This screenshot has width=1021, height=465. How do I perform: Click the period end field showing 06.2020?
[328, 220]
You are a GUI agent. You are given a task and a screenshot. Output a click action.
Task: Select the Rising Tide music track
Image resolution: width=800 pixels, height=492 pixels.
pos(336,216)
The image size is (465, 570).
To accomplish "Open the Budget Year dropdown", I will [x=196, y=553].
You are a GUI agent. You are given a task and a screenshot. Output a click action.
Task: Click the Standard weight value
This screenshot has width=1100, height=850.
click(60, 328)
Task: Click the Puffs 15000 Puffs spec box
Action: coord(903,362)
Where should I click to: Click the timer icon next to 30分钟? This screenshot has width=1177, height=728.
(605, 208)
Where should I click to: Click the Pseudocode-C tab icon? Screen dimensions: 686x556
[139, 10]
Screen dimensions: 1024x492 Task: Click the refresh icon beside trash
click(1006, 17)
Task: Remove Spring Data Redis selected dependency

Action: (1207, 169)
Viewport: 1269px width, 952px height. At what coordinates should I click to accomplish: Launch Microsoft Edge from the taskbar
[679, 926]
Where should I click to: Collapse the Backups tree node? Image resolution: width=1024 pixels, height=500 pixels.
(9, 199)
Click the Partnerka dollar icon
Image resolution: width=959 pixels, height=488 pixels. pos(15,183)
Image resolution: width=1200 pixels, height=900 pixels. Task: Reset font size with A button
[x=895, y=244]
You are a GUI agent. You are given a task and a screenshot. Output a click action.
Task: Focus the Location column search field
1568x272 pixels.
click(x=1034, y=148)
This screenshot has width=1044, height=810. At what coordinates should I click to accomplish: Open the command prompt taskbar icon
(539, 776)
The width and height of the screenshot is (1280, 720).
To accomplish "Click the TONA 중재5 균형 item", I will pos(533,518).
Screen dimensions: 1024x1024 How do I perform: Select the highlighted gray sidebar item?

_Your objective_
Restate each record exactly as written.

_Expected output_
This screenshot has width=1021, height=465. How do I perform: Click the period end field showing 06.2020?
[328, 220]
You are a GUI agent. You are given a task and a screenshot. Output a click action.
Task: Select the Rising Tide music track
Image resolution: width=800 pixels, height=492 pixels.
pos(336,216)
The image size is (465, 570).
To accomplish "Open the Budget Year dropdown", I will [x=196, y=553].
You are a GUI agent. You are given a task and a screenshot. Output a click action.
Task: Click the Standard weight value
This screenshot has width=1100, height=850.
click(60, 328)
Task: Click the Puffs 15000 Puffs spec box
Action: coord(903,362)
Where should I click to: Click the timer icon next to 30分钟? This screenshot has width=1177, height=728.
(605, 208)
Where should I click to: Click the Pseudocode-C tab icon? Screen dimensions: 686x556
[139, 10]
Screen dimensions: 1024x492 Task: Click the refresh icon beside trash
click(1006, 17)
Task: Remove Spring Data Redis selected dependency

Action: (1207, 169)
Viewport: 1269px width, 952px height. At what coordinates should I click to accomplish: Launch Microsoft Edge from the taskbar
[679, 926]
Where should I click to: Collapse the Backups tree node? Image resolution: width=1024 pixels, height=500 pixels.
(9, 199)
Click the Partnerka dollar icon
Image resolution: width=959 pixels, height=488 pixels. pos(15,183)
Image resolution: width=1200 pixels, height=900 pixels. Task: Reset font size with A button
[x=895, y=244]
You are a GUI agent. You are given a task and a screenshot. Output a click action.
Task: Focus the Location column search field
1568x272 pixels.
click(x=1034, y=148)
This screenshot has width=1044, height=810. At what coordinates should I click to accomplish: Open the command prompt taskbar icon
(539, 776)
The width and height of the screenshot is (1280, 720).
To accomplish "Click the TONA 중재5 균형 item", I will pos(533,518).
Screen dimensions: 1024x1024 How do I perform: Select the highlighted gray sidebar item?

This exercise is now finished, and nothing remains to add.